§ EXERCISE
Provide the data again in its entirety, exactly as given.

*** DATA SHOWN ***

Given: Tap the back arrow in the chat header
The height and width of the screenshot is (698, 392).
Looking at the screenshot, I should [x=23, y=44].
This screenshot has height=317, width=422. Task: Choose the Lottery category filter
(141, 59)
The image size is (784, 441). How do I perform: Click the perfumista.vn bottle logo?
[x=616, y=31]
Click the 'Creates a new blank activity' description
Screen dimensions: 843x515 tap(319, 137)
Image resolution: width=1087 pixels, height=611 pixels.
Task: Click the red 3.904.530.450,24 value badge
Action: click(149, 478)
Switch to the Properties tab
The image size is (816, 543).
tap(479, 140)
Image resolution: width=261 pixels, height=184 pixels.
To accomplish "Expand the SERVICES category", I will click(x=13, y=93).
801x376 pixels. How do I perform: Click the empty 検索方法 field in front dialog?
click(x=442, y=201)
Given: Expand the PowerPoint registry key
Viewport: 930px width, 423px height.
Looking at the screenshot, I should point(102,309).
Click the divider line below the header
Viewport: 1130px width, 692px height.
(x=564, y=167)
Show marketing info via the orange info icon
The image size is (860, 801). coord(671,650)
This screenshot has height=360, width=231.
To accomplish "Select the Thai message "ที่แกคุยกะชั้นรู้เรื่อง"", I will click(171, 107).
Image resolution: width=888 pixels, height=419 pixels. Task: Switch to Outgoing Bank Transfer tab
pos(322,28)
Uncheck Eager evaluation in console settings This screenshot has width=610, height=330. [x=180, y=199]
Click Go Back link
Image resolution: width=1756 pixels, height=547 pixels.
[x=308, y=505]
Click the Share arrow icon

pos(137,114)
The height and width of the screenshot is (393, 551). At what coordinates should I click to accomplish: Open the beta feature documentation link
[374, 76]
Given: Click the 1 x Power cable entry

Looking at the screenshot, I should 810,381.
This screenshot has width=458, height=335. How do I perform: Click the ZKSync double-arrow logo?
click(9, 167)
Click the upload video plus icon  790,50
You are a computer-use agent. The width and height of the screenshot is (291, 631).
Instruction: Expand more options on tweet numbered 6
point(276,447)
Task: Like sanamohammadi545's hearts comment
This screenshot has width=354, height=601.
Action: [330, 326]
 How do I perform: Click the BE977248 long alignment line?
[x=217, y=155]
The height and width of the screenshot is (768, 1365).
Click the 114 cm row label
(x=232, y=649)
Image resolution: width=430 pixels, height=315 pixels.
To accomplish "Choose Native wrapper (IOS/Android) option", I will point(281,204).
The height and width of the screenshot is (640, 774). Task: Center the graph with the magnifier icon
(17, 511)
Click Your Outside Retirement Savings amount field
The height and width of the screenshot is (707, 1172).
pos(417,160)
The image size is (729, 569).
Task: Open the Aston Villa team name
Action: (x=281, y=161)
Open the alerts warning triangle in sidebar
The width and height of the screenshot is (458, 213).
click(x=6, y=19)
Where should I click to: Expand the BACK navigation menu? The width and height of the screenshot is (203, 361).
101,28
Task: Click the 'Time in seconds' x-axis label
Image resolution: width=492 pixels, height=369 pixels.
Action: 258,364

*** End of DATA SHOWN ***

§ REPLY TO THE EXERCISE
Given: Tap the back arrow in the chat header
The height and width of the screenshot is (698, 392).
Looking at the screenshot, I should [x=23, y=44].
This screenshot has height=317, width=422. Task: Choose the Lottery category filter
(141, 59)
The image size is (784, 441). How do I perform: Click the perfumista.vn bottle logo?
[x=616, y=31]
Click the 'Creates a new blank activity' description
Screen dimensions: 843x515 tap(319, 137)
Image resolution: width=1087 pixels, height=611 pixels.
Task: Click the red 3.904.530.450,24 value badge
Action: click(149, 478)
Switch to the Properties tab
The image size is (816, 543).
tap(479, 140)
Image resolution: width=261 pixels, height=184 pixels.
To accomplish "Expand the SERVICES category", I will click(x=13, y=93).
801x376 pixels. How do I perform: Click the empty 検索方法 field in front dialog?
click(x=442, y=201)
Given: Expand the PowerPoint registry key
Viewport: 930px width, 423px height.
Looking at the screenshot, I should point(102,309).
Click the divider line below the header
Viewport: 1130px width, 692px height.
(x=564, y=167)
Show marketing info via the orange info icon
The image size is (860, 801). coord(671,650)
This screenshot has height=360, width=231.
To accomplish "Select the Thai message "ที่แกคุยกะชั้นรู้เรื่อง"", I will click(171, 107).
Image resolution: width=888 pixels, height=419 pixels. Task: Switch to Outgoing Bank Transfer tab
pos(322,28)
Uncheck Eager evaluation in console settings This screenshot has width=610, height=330. [x=180, y=199]
Click Go Back link
Image resolution: width=1756 pixels, height=547 pixels.
[x=308, y=505]
Click the Share arrow icon

pos(137,114)
The height and width of the screenshot is (393, 551). At what coordinates should I click to accomplish: Open the beta feature documentation link
[374, 76]
Given: Click the 1 x Power cable entry

Looking at the screenshot, I should 810,381.
This screenshot has width=458, height=335. How do I perform: Click the ZKSync double-arrow logo?
click(9, 167)
Click the upload video plus icon  790,50
You are a computer-use agent. The width and height of the screenshot is (291, 631).
Instruction: Expand more options on tweet numbered 6
point(276,447)
Task: Like sanamohammadi545's hearts comment
This screenshot has width=354, height=601.
Action: [330, 326]
 How do I perform: Click the BE977248 long alignment line?
[x=217, y=155]
The height and width of the screenshot is (768, 1365).
Click the 114 cm row label
(x=232, y=649)
Image resolution: width=430 pixels, height=315 pixels.
To accomplish "Choose Native wrapper (IOS/Android) option", I will point(281,204).
The height and width of the screenshot is (640, 774). Task: Center the graph with the magnifier icon
(17, 511)
Click Your Outside Retirement Savings amount field
The height and width of the screenshot is (707, 1172).
pos(417,160)
The image size is (729, 569).
Task: Open the Aston Villa team name
Action: (x=281, y=161)
Open the alerts warning triangle in sidebar
The width and height of the screenshot is (458, 213).
click(x=6, y=19)
Where should I click to: Expand the BACK navigation menu? The width and height of the screenshot is (203, 361).
101,28
Task: Click the 'Time in seconds' x-axis label
Image resolution: width=492 pixels, height=369 pixels.
Action: 258,364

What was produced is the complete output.